Class: InterpretationCallback

import autotimm as at  # recommended alias
from autotimm.interpretation import InterpretationCallback

callback = InterpretationCallback(
    sample_images: Union[torch.Tensor, List[torch.Tensor], List[str]],
    sample_labels: Optional[List[int]] = None,
    method: Literal['gradcam', 'gradcam++', 'integrated_gradients'] = 'gradcam',
    target_layer: Optional[Union[str, torch.nn.Module]] = None,
    log_every_n_epochs: int = 5,
    log_every_n_steps: Optional[int] = None,
    num_samples: int = 8,
    colormap: str = "viridis",
    alpha: float = 0.4,
    prefix: str = "interpretation"
)

Parameters:

  • sample_images: Images to explain during training. Can be torch tensors, list of tensors, or list of file paths. Will be sampled down to num_samples if more provided
  • sample_labels (Optional[List[int]]): Ground truth labels for sample images
  • method (str): Interpretation method to use. Options: 'gradcam' (default, fast), 'gradcam++' (better for multiple objects), 'integrated_gradients' (pixel-level attributions)
  • target_layer (Optional): Layer to use for interpretation (None = auto-detect)
  • log_every_n_epochs (int): Generate explanations every N epochs (default: 5)
  • log_every_n_steps (Optional[int]): Alternative: log every N steps (overrides epochs)
  • num_samples (int): Number of images to explain (default: 8)
  • colormap (str): Matplotlib colormap for heatmaps (default: "viridis")
  • alpha (float): Overlay transparency (0-1, default: 0.4)
  • prefix (str): Prefix for logged images (default: "interpretation")

Basic Usage

from autotimm import AutoTrainer, ImageClassifier, ImageDataModule
from autotimm.interpretation import InterpretationCallback
from PIL import Image

# Prepare sample images for monitoring
sample_images = [Image.open(f"samples/img_{i}.jpg") for i in range(8)]

# Create callback
interp_callback = InterpretationCallback(
    sample_images=sample_images,
    method="gradcam",
    log_every_n_epochs=5,
    num_samples=8,
)

# Create model and trainer
model = ImageClassifier(backbone="resnet50", num_classes=10)
data = ImageDataModule(train_dir="data/train", val_dir="data/val")
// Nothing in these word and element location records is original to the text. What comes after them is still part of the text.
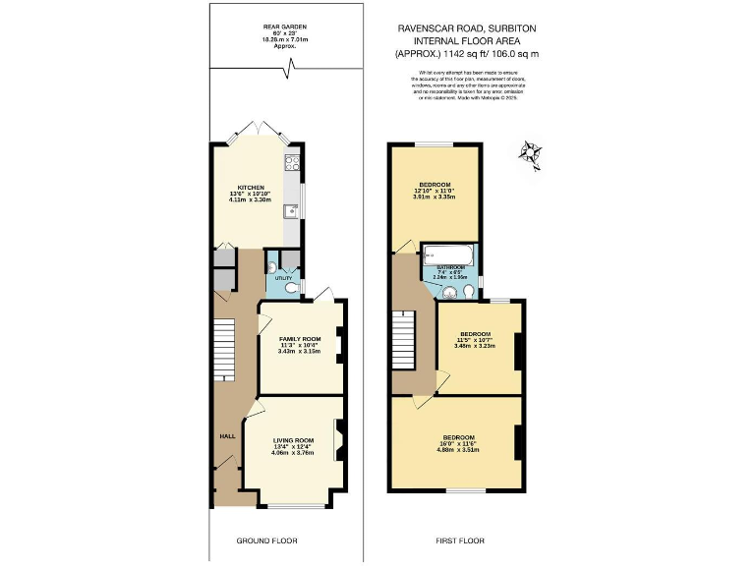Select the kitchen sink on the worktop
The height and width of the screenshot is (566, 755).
(x=291, y=210)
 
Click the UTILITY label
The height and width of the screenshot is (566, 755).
(x=283, y=279)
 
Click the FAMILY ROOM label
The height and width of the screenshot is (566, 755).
(x=300, y=339)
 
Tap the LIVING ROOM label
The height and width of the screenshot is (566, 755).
(x=293, y=439)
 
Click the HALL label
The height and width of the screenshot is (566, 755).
(x=227, y=435)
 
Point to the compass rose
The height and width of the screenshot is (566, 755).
(x=532, y=153)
# Train with automatic interpretation
trainer = AutoTrainer(
    max_epochs=100,
    callbacks=[interp_callback],
    logger="tensorboard",  # or "wandb", "mlflow"
)

trainer.fit(model, datamodule=data)

With TensorBoard

from autotimm.core.loggers import LoggerConfig

# Configure TensorBoard logger
logger_config = LoggerConfig(
    backend="tensorboard",
    save_dir="logs/",
    name="my_experiment",
)

# Create callback
interp_callback = InterpretationCallback(
    sample_images=sample_images,
    method="gradcam",
    log_every_n_epochs=5,
)

# Train
trainer = AutoTrainer(
    max_epochs=100,
    callbacks=[interp_callback],
    logger=logger_config.create_logger(),
)
trainer.fit(model, datamodule=data)

View in TensorBoard:

tensorboard --logdir logs/

Navigate to the "IMAGES" tab to see interpretations logged during training.

With Weights & Biases

import wandb
from pytorch_lightning.loggers import WandbLogger

# Initialize W&B
wandb.init(project="my_project", name="experiment_1")

# Create callback
interp_callback = InterpretationCallback(
    sample_images=sample_images,
    method="gradcam++",
    log_every_n_epochs=5,
)

# Train
trainer = AutoTrainer(
    max_epochs=100,
    callbacks=[interp_callback],
    logger=WandbLogger(),
)
trainer.fit(model, datamodule=data)

With MLflow

from pytorch_lightning.loggers import MLFlowLogger

# Create callback
interp_callback = InterpretationCallback(
    sample_images=sample_images,
    method="gradcam",
    log_every_n_epochs=10,
)

# Train
trainer = AutoTrainer(
    max_epochs=100,
    callbacks=[interp_callback],
    logger=MLFlowLogger(experiment_name="my_experiment"),
)
trainer.fit(model, datamodule=data)

Step-Based Logging

Log explanations based on training steps instead of epochs:

interp_callback = InterpretationCallback(
    sample_images=sample_images,
    method="gradcam",
    log_every_n_steps=1000,  # Log every 1000 steps
)

Multiple Methods

Compare different interpretation methods during training:

callbacks = [
    InterpretationCallback(
        sample_images=sample_images,
        method="gradcam",
        log_every_n_epochs=5,
        prefix="interp_gradcam",
    ),
    InterpretationCallback(
        sample_images=sample_images,
        method="gradcam++",
        log_every_n_epochs=5,
        prefix="interp_gradcampp",
    ),
]

trainer = AutoTrainer(max_epochs=100, callbacks=callbacks)

Custom Visualization

Customize colormap and overlay settings:

interp_callback = InterpretationCallback(
    sample_images=sample_images,
    method="gradcam",
    colormap="hot",      # Use 'hot' colormap
    alpha=0.5,           # More transparent overlay
    log_every_n_epochs=5,
)

FeatureMonitorCallback

Monitor feature statistics during training to understand how features evolve.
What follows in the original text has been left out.